> Testo di partenza
1.1. Secondo quanto accertato nel giudizio di merito, in area sottoposta a vincolo paesaggistico ex legge 1497/30, perché di notevole interesse pubblico, nonché sottoposto a tutela nel PUTT della Regione Puglia, erano state realizzate opere edili (casa di civile abitazione) in assenza di idoneo titolo autorizzativo e senza autorizzazione paesaggistica, in quanto quelli rilasciati dovevano essere considerati illeciti in quanto contrastanti con gli strumenti urbanistici e in violazione dei parametri, e fondati su falsi presupposti di conformità urbanistica e ambientale laddove si assentiva, attraverso il non consentito asservimento urbanistico e/o accorpamento di fondi, un aumento di volumetria in zona E3, verde agricolo fascia costiera per complessivi 128,10 mc., in luogo dei consentiti 8,15 mc., tenuto conto dell’indice di fabbricabilità mc/mq 0,01, aumento in conseguenza di cessione di cubatura tra fondi distanti, aventi diverso indice di edificabilità e in assenza di destinazione agricola dell’intervento edilizio. Da qui la responsabilità degli imputati per il reato edilizio di costruzione abusiva, quello paesaggistico e del reato di falso ideologico in autorizzazione amministrativa e del reato di deturpamento delle bellezze naturali.

> Compiti assegnati
1 > Riporta tali e quali le righe dell'elenco che vanno da quella contenente "What do you" fino alla fine dell'elenco, estremi inclusi. Ometti le immagini.
2 > Prosegui il testo sulle opere edilizie abusive in area vincolata a partire dal punto in cui si interrompe.

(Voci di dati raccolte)

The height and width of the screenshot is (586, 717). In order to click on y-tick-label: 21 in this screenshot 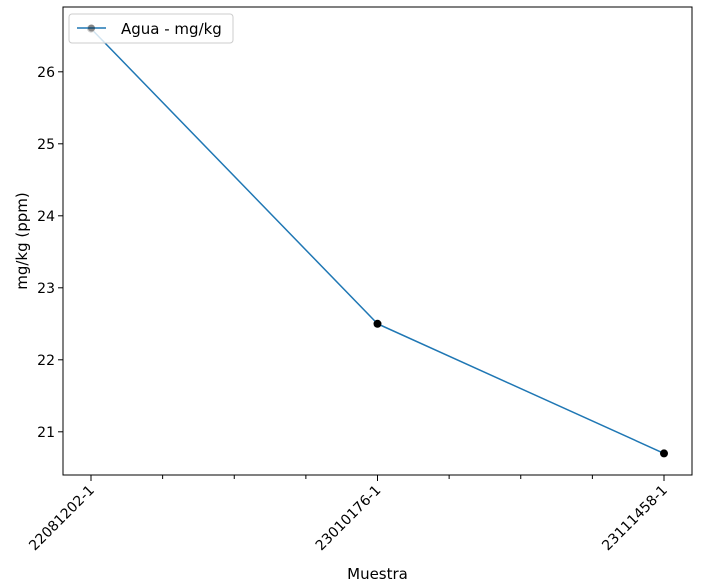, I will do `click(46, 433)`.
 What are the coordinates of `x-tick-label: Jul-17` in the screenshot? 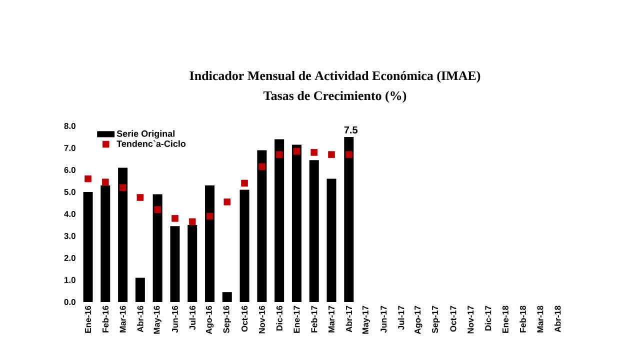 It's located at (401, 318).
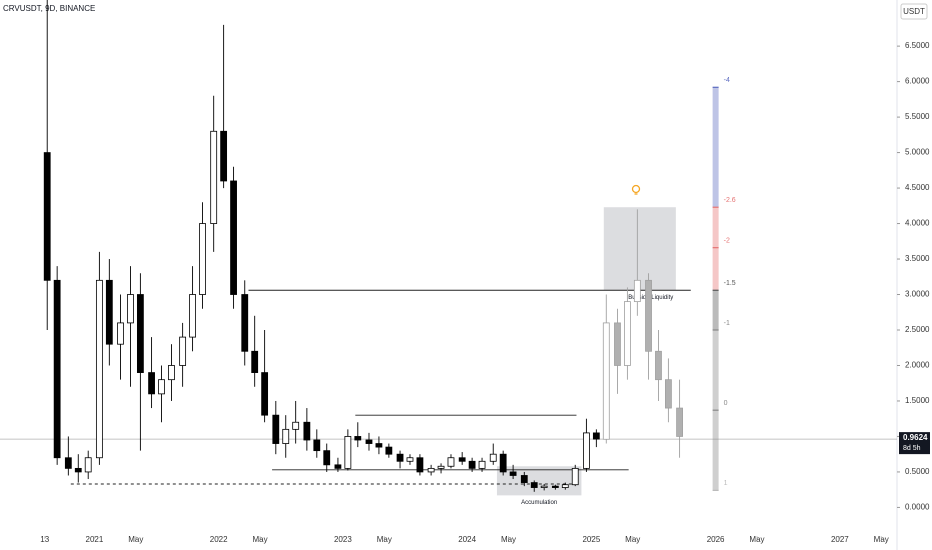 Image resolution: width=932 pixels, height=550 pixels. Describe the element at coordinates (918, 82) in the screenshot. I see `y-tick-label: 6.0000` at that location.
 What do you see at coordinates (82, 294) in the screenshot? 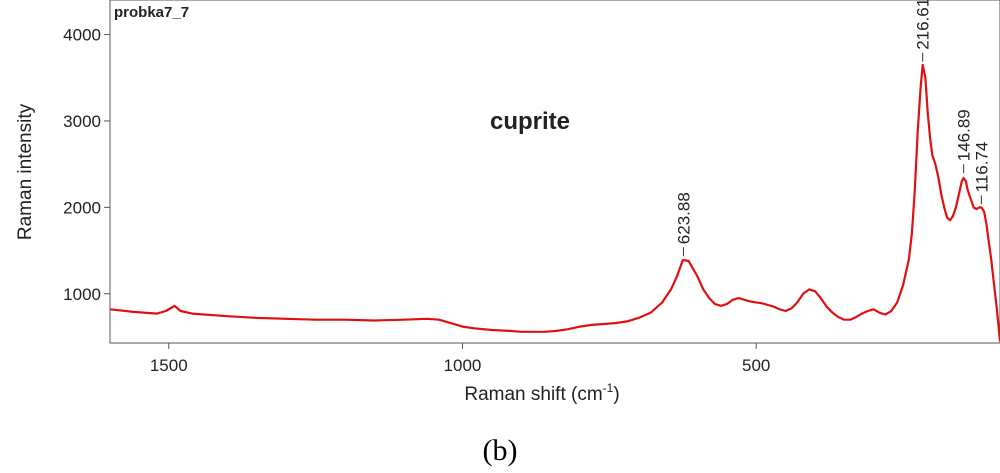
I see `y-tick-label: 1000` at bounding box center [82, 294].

> Risposte numerate
1 >
 What do you see at coordinates (82, 294) in the screenshot? 
I see `y-tick-label: 1000` at bounding box center [82, 294].

2 >
 
2. Avverso la sentenza gli imputati hanno presentato ricorsi per cassazione, a mezzo del loro difensore di fiducia, e ne hanno chiesto l’annullamento per i seguenti motivi, alcuni dei quali comuni a tutti gli imputati, enunciati nei limiti strettamente necessari per la motivazione, come disposto dall’art. 173, comma 1, disp. att., cod. proc. pen..
 
2. Il ricorso nell’interesse di Cassiano Francesco è affidato a quattro motivi.
 
2.1. Con il primo motivo deduce la violazione di cui all’art. 606 comma 1 lett. b) cod.proc.pen. in relazione all’erronea applicazione dell’art. 51 lett. g) della legge n. 56 del 1980 della Regione Puglia.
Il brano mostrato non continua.